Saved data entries
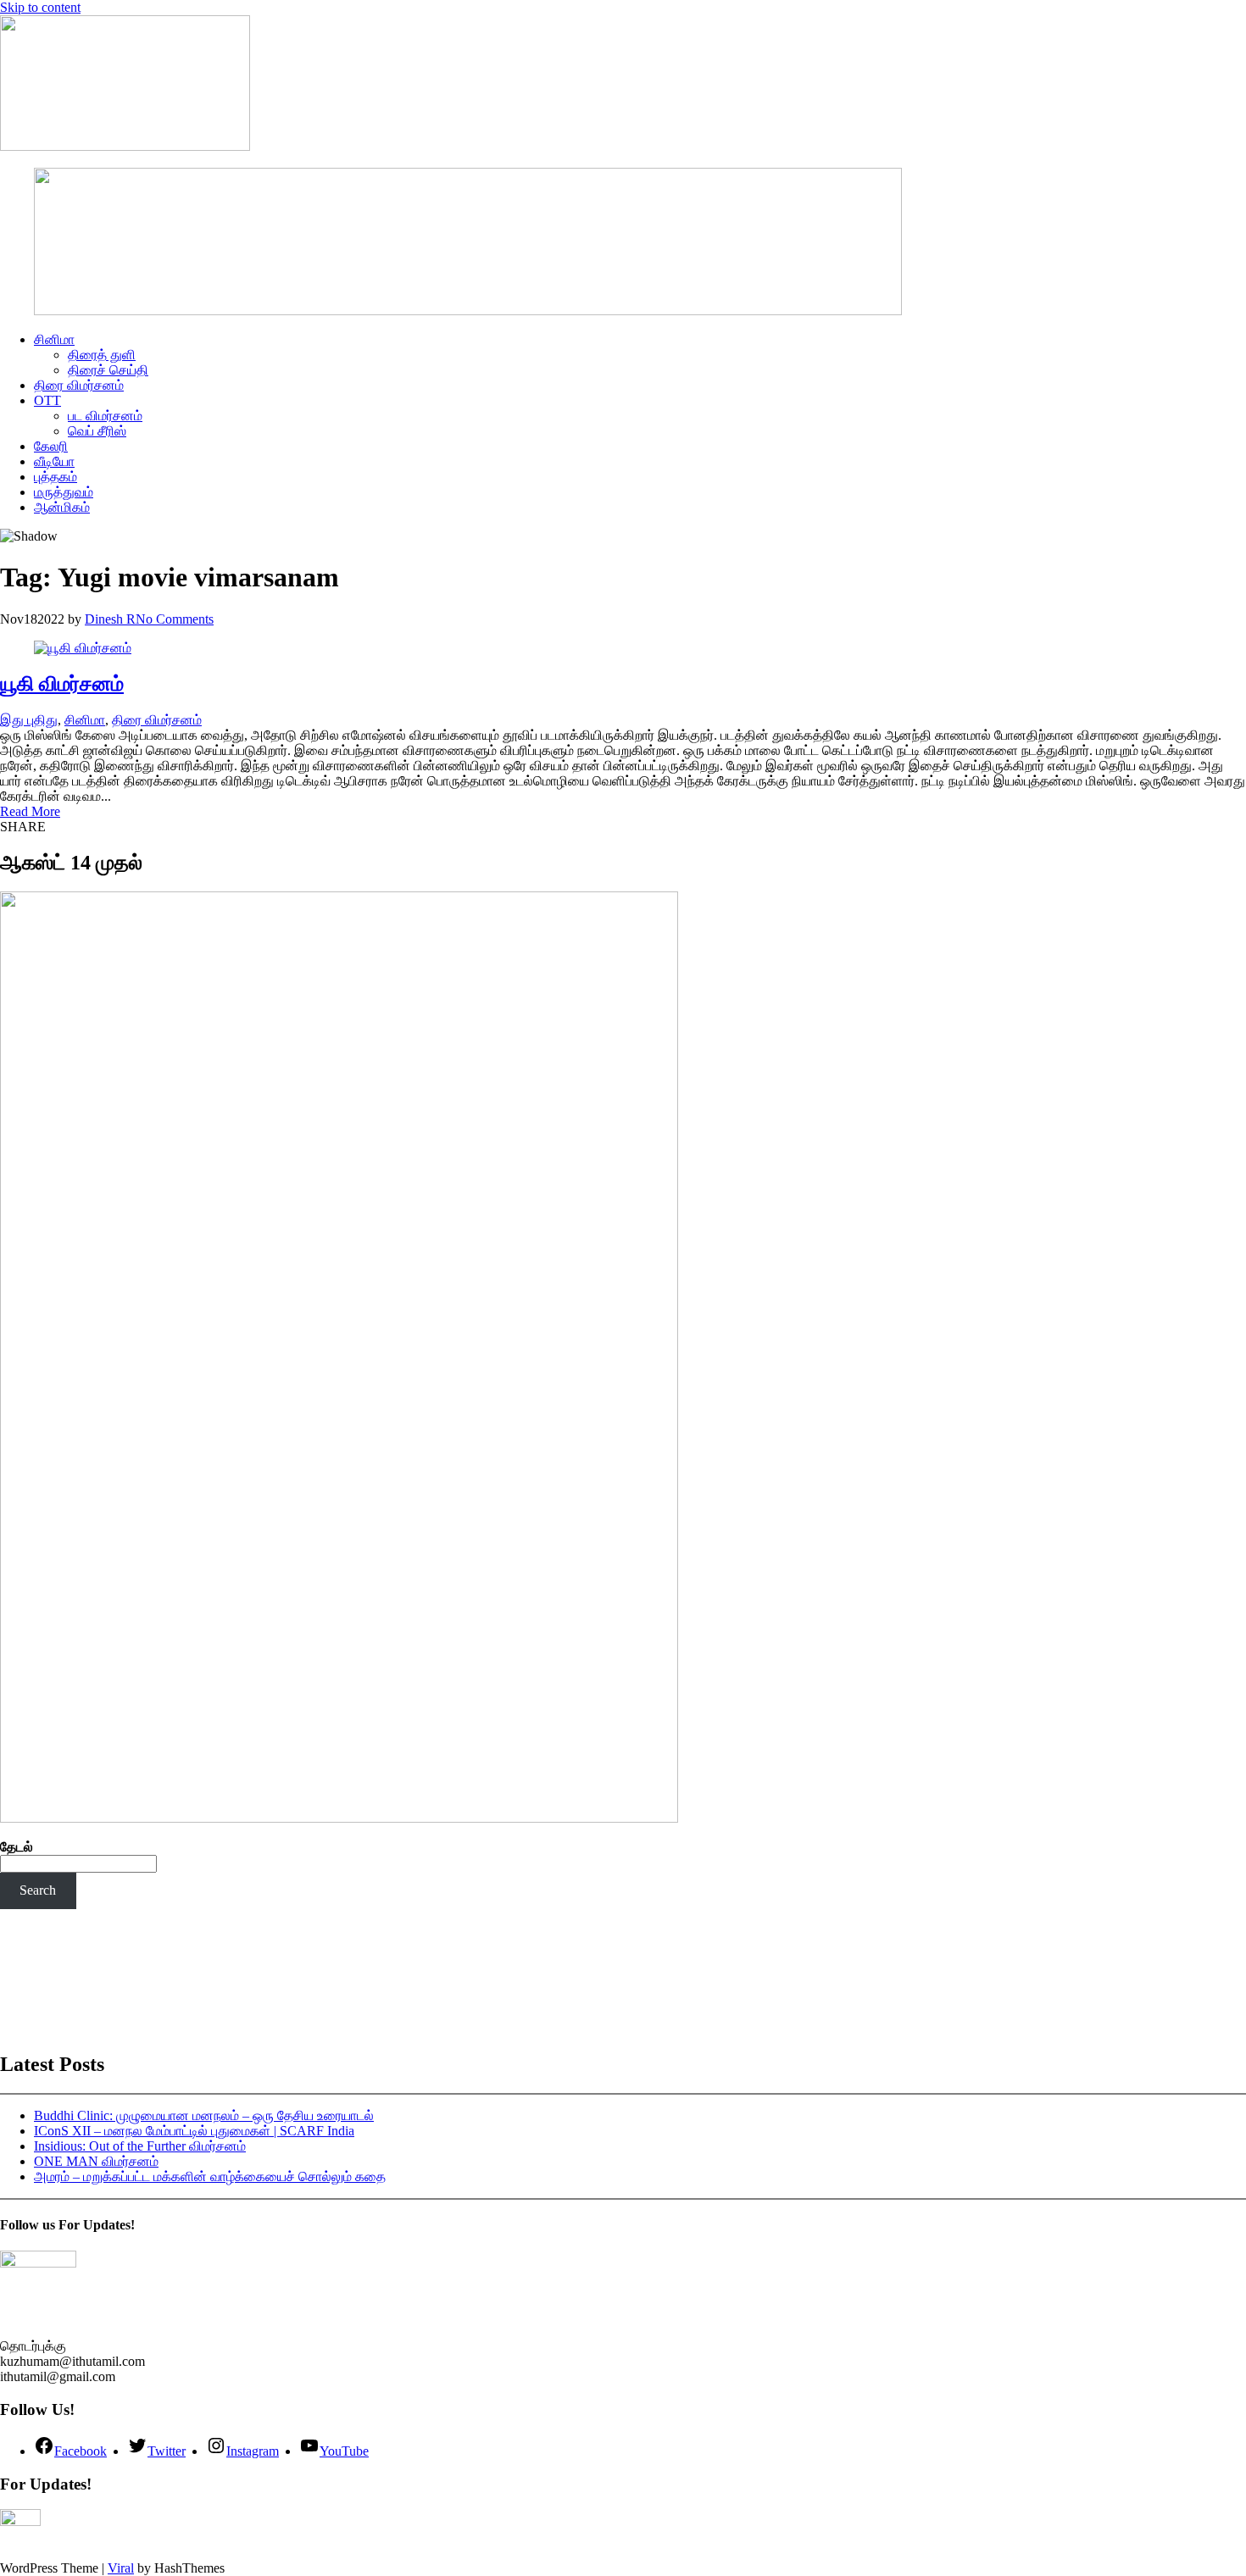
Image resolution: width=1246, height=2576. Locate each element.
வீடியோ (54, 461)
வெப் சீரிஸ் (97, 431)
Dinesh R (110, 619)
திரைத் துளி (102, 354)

§ Exercise
All of the data is to be reproduced exactly, with the pictures left out.

§ Task response
Image resolution: width=1246, height=2576. Locate each element.
வீடியோ (54, 461)
வெப் சீரிஸ் (97, 431)
Dinesh R (110, 619)
திரைத் துளி (102, 354)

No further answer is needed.